21h. Il fait froid. Quelques enfants accompagnés longent le mur du quartier général de l’Armée. Ils portent des bonnets et les filles, des collants sous leurs jupes. La lumière est du jaune orangé des réverbères dans l’air coupant. La parade martiale de Mahamasina est depuis longtemps achevée. Les discours des Quarante ans de l’Indépendance repliés. Les élus ont fini de se montrer. Le nouveau maire était pour la première fois à la tribune du défilé face aux drapeaux de sa ville et du pays sous le Palais incendié. Nouveau millénaire.
Il est tard pour Tana. La nuit est très claire. Les gradins se découpent dans l’herbe rare. Les réceptions privées ont commencé. Les commentaires sur le protocole et les petites phrases assassines de l’indépendance prennent leur essor dans les salons. Les chaussures se couvrent d’une fine pellicule rouge ici. C’est l’hiver, la latérite battue est poudreuse. Disséminés parmi les stands du stade, un autre Tana traîne. La fête de l’Armée tire sur sa fin.
Un téléviseur diffuse en boucle les festivités militaires du jour. Une petite foule les suit silencieusement. Les palmes des bananiers ont des reflets violets sous le bleu métallique de l’écran. Les blasons sont exposés, des fanions, les armes. Indubitablement, l’Armée s’est refaite. De jeunes hommes observent chaque objet sans mot dire, sans échanger un regard. Des panneaux explicatifs présentent l’Armée, le stand est désert. Où sont les actions menées depuis quarante ans ? Une arme lourde soviétique et un aéroplane trône au milieu du stade. Des enfants les entourent, curieux.

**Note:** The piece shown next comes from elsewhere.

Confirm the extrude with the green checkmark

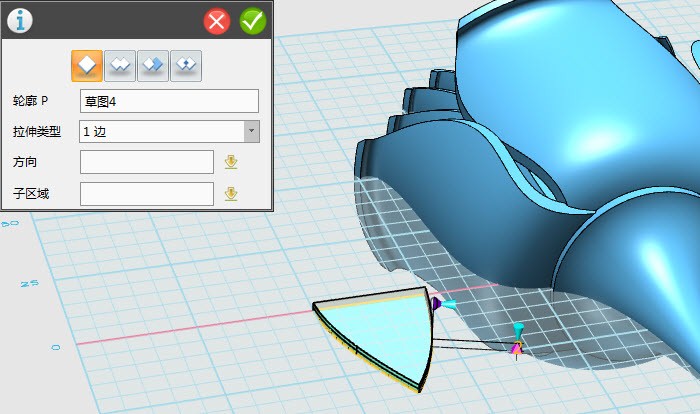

Les gestes sont lents, les mouvements assourdis. Personne n’est pressé. La foule se précise, fluide le long des stands de hasard. Les paris déportent les groupes. Les hommes se font plus nombreux. Les femmes sont femmes malgré le froid. Elles sont parées et jouent. Les yeux sont rougis, les mains fébriles. L’argent est à fleur de poche, passe de mains en mains. Des exclamations silencieuses parcourent la foule en mouvement. Les derniers frissons du gain de la kermesse, pas de bal ce soir.
Au fond, les bars apparemment vides sont tenus par les familles de l’Armée. Debout, les gens mangent des brochettes. A la même heure que dans les salons, l’alcool circule. Son haleine embue l’air du soir. Les démarches, un rien floues, tracent son lit. Des abandons brusques aussitôt relevés le signent. Aucun dépasse la ligne invisible entre l’exposition et l’aire des jeux. Aucune surveillance est visible, sinon à l’entrée du stade.
Quelques papiers sur le sol et dans le froid vif. Les gens sont menus, les traits marqués. Les enfants sont gais, joueurs. Les vêtements chauds ouatent la scène non exempte de passions en recherche de fins. La musique elle-même semble s’absenter. Des concerts se donnent en ville. Pourquoi ces gens sont-ils là ? Ils ne suscitent pas de questions. Comme hors regard…
Me voici à étrenner, les quarante ans d’indépendance à la fin de la kermesse des quarante ans de l’Armée.